Quite agree, in the main. For instance, I like MindNode but would like it a lot more if it supported some PKM-like features. It’s handsome enough I keep using it when I want to reach for a mind map.

Vim is another interesting thing I’ve thought about in this context. It’s ugly and I hated vi when I had to use it on Solaris systems - I wasn’t allowed to install emacs - but when I got up to speed on windows and tabs in text-mode vim, all of a sudden vim was a powerful ally. I still think I should do everything in emacs but I haven’t used it in a long, long time.

Vim is ugly. It’s also very powerful once you get your fingers programmed, but most importantly, it’s open. What vim won’t do is usually still possible.

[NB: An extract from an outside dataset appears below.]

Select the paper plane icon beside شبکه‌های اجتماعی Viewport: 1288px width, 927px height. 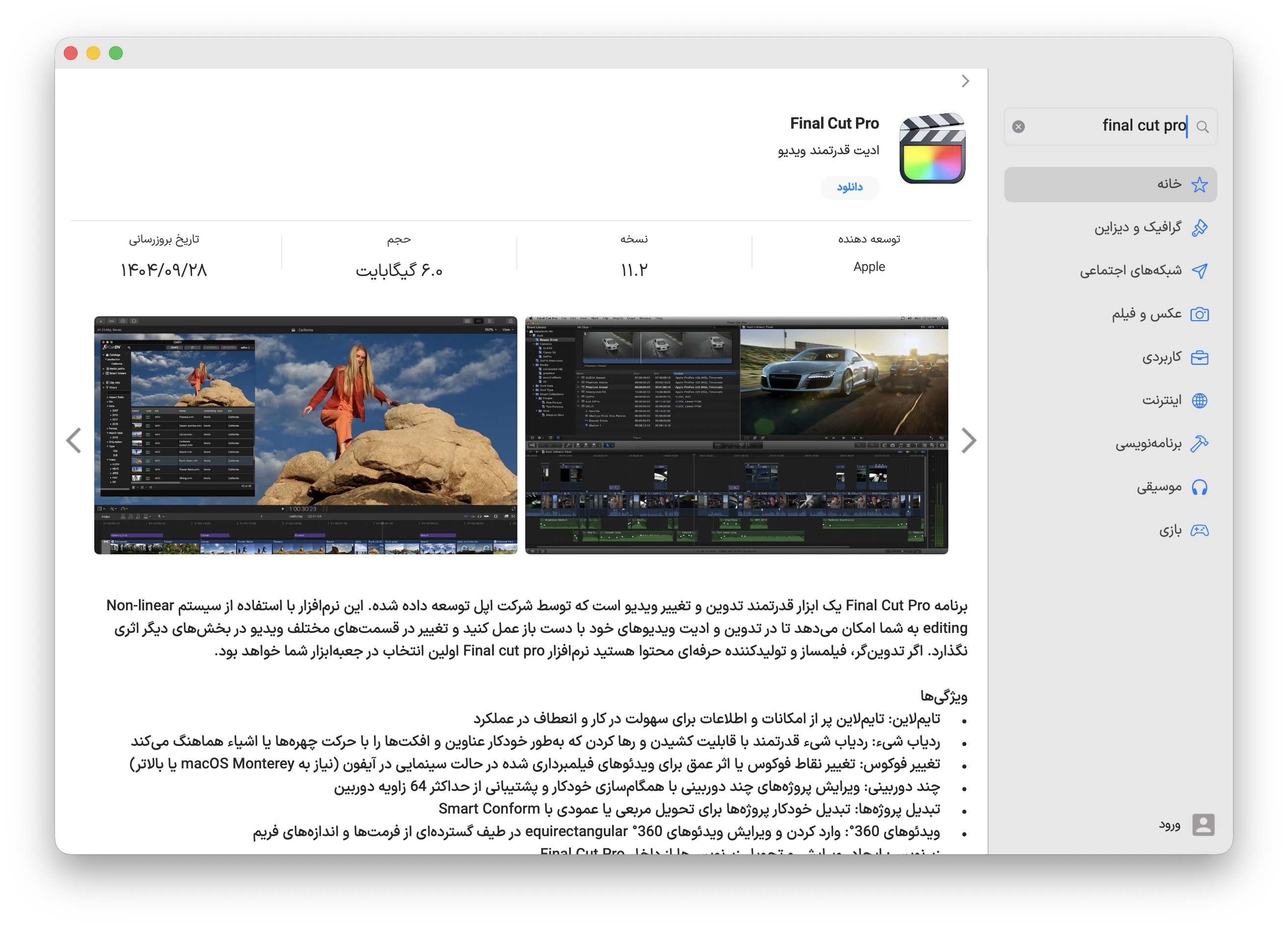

For instance, you have a comma delimited file and you want the third field. You could do that with a regex, but why bother?

:%!cut -d, -f3

Drop to command line mode in vim, select all (%), pipe to external program (!), run cut -d, -f3 (cut each line into fields split by commas and keep the third field).

The ! pipes selected text to stdin on a script or program, and replaces the selected text with whatever comes out of stdout on the external program.

If you don’t like what you got, the undo function will pop you back to where you were before running the external program.

The only use I have for vi, I’m afraid, is as a symlink to vim. Vi is an antique.

‘Course, me calling anything an antique is the pot making aspersions about the kettle. Oh, well…

MadaboutDana wrote:
Hm. This is an interesting question, and I’ve mused on it for many
>years. I think the answer is actually quite simple. You’re using
>software that’s genuinely useful to you every day, for large parts of
>the day. That means it has to be enjoyable to use. Not just functional,
>not just “efficient”, but actively enjoyable. This means a couple for
>things:
> >a) it needs to do what it does in straightforward, uncomplicated ways
>that are easy to fathom and quick to turn into user habits
>b) it needs to look nice, so you smile when you open it and keep smiling
>as you come back to it – over and over again.